**WORK INSTRUCTIONS**
Repeat only the lines from the one containing "https://eduward.online/products/detail/2221 (120, 1247)" to the final line below, exactly as they read, and leave every picture out.

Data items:
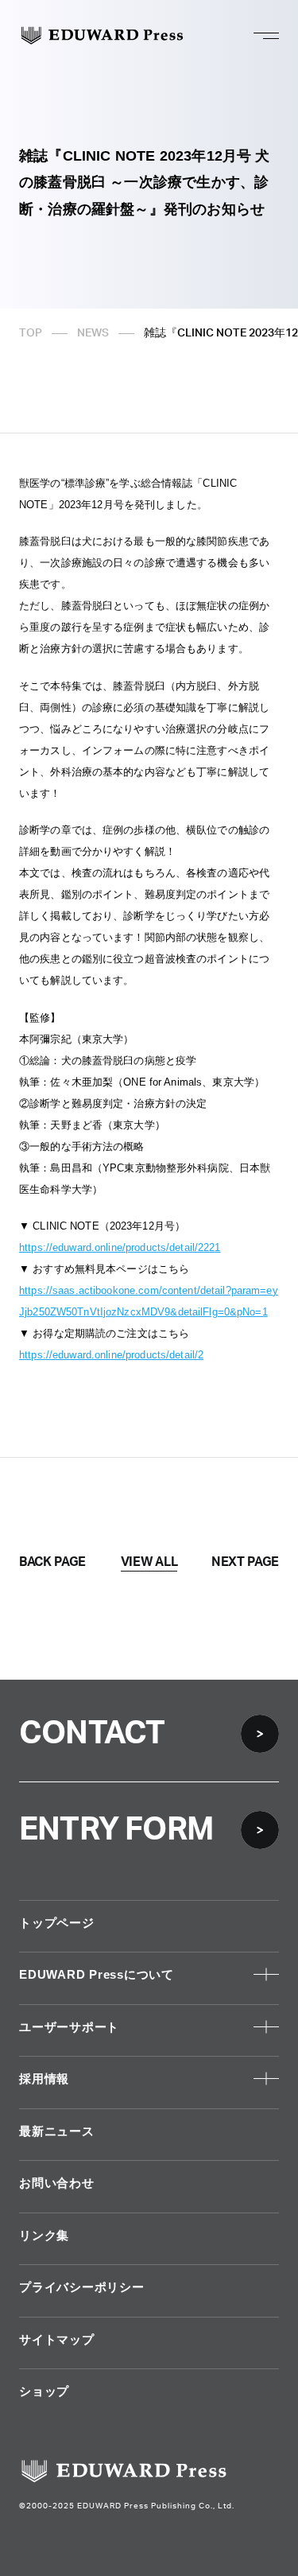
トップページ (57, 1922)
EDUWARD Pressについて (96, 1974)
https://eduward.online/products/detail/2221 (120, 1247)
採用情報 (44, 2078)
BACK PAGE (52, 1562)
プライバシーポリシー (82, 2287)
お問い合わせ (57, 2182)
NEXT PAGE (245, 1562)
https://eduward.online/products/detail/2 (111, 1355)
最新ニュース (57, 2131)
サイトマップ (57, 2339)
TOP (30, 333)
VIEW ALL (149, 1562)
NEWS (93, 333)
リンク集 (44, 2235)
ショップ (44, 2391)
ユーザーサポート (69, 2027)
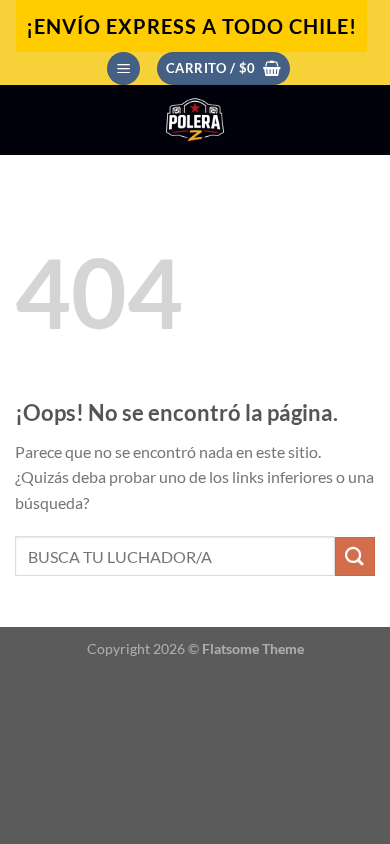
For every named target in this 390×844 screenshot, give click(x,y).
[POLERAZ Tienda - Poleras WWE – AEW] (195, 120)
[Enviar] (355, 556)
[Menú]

**EXERCISE RESULT**
https://eduward.online/products/detail/2221 (120, 1247)
採用情報 (44, 2078)
BACK PAGE (52, 1562)
プライバシーポリシー (82, 2287)
お問い合わせ (57, 2182)
NEXT PAGE (245, 1562)
https://eduward.online/products/detail/2 (111, 1355)
最新ニュース (57, 2131)
サイトマップ (57, 2339)
TOP (30, 333)
VIEW ALL (149, 1562)
NEWS (93, 333)
リンク集 (44, 2235)
ショップ (44, 2391)
ユーザーサポート (69, 2027)
For every named target in this 390×844 screenshot, give click(x,y).
[POLERAZ Tienda - Poleras WWE – AEW] (195, 120)
[Enviar] (355, 556)
[Menú]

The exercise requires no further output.